Hiring in America remains unusually strong, despite recent high-profile layoffs in the technology industry. Employers added more than half a million jobs in January, an unexpectedly robust number, and gains in average hourly earnings and other pay trackers remain rapid, though they have begun to slow.

The unsavory question confronting officials at the Fed is whether the labor market will need to weaken in order to wrestle inflation lower. Many central bankers have suggested that wage increases are probably too hot to be consistent with 2 percent inflation, their official target. Central bankers define their inflation goal using a related but more delayed inflation measure, the Personal Consumption Expenditures index.

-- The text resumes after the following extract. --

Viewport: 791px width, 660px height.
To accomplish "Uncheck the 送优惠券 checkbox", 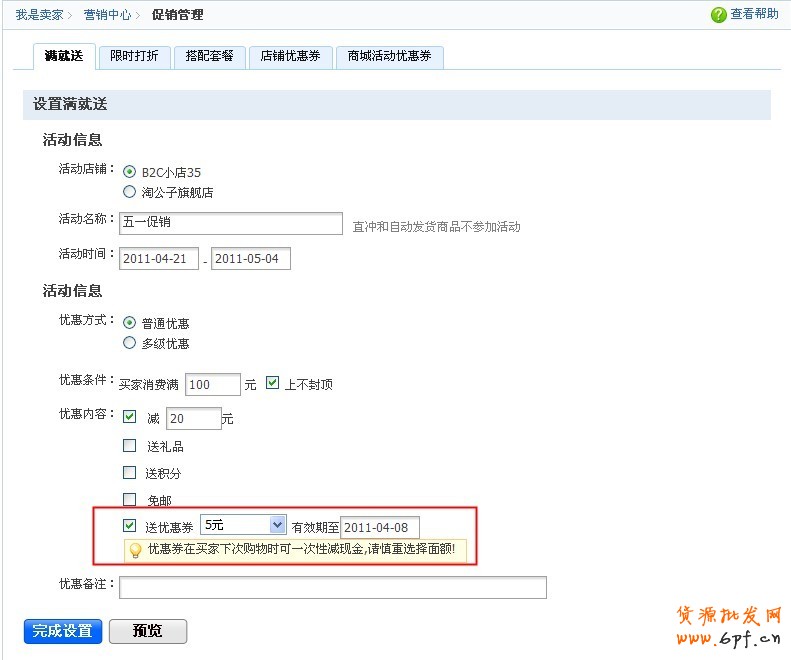I will coord(129,526).
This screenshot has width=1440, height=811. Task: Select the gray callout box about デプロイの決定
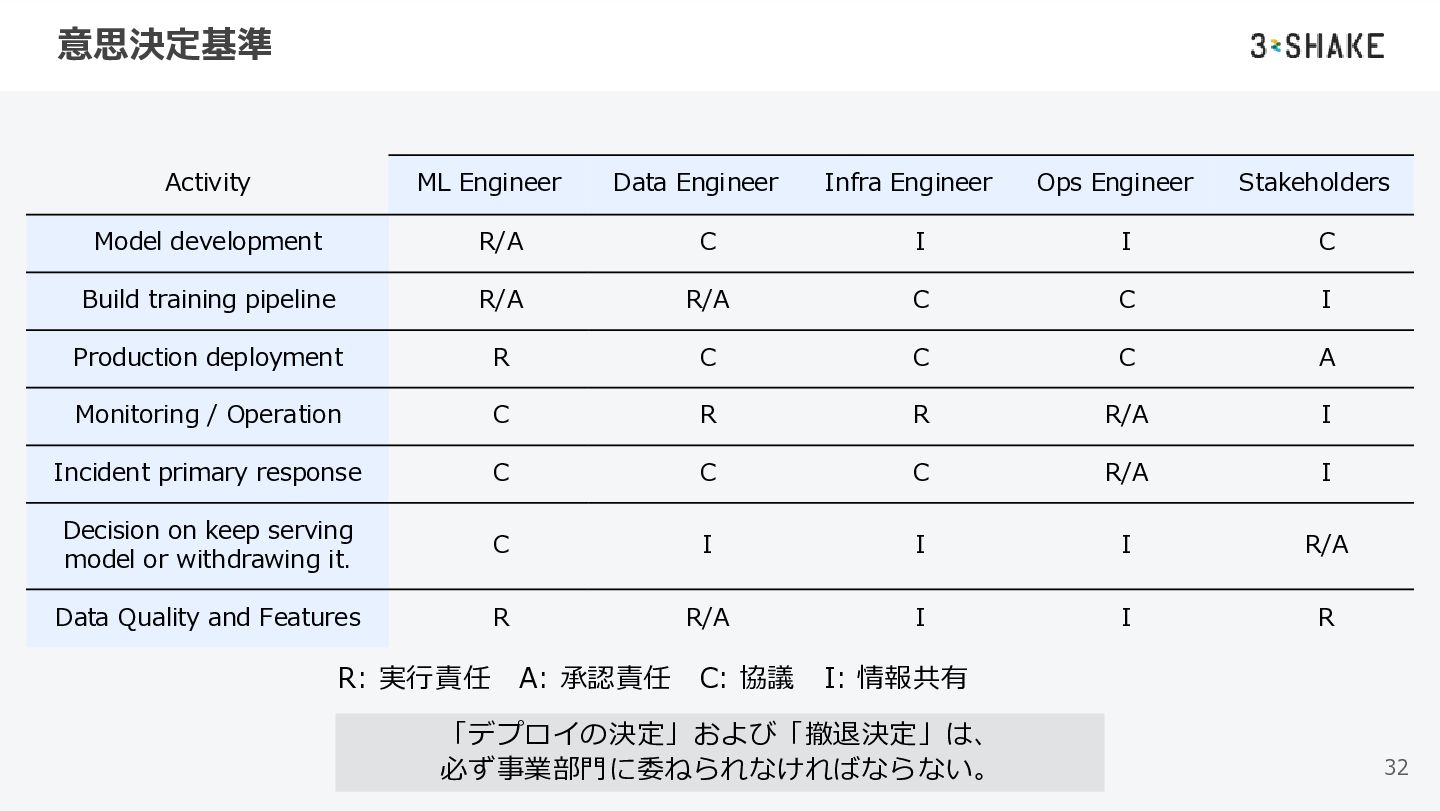tap(719, 752)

“I don’t think they’re going to feel comfortable until the labor market turns a little more decisively,” said Michael Feroli, chief U.S. economist at J.P. Morgan.

While some policymakers have argued that the Fed should be careful not to constrain the labor market more than is necessary in its battle against inflation, that so-called dovish wing of the central bank’s policymaking set is poised to lose a key member. President Biden is going to make Lael Brainard, the Fed’s vice chair, the new head of his National Economic Council, according to people familiar with the matter.

Ms. Brainard has emphasized in recent speeches that the central bank may be able to wrestle inflation lower without slowing demand so much that it results in significant job losses. And she has focused on drivers of inflation outside of the labor market, including swollen corporate profits and aftershocks from high fuel prices.

But as she has emphasized those hopeful reasons that price increases might moderate, many other Fed officials have focused more keenly on the risk that services outside of housing will continue to climb at their current pace — keeping inflation too hot for comfort.

If that price measure “remained in its current range, while other categories returned to their prepandemic pace, total inflation going forward would settle much closer to 3 percent than to our 2 percent goal,” Ms. Logan from the Dallas Fed warned on Tuesday. She explained services inflation “as a symptom of an overheated economy, particularly a tight labor market.”

John C. Williams, president of the Federal Reserve Bank of New York, said on Tuesday that controlling inflation “will likely entail a period of subdued growth and some softening of labor market conditions.”

For now, a mounting body of evidence suggests that inflation is not fading as quickly as economists and central bankers had hoped even a month or two ago, said Jason Furman, an economist at Harvard who was an Obama administration economic adviser.

“It turns out that a lot of that was probably a false dawn,” Mr. Furman said. “The whole perspective we have on inflation is much worse.”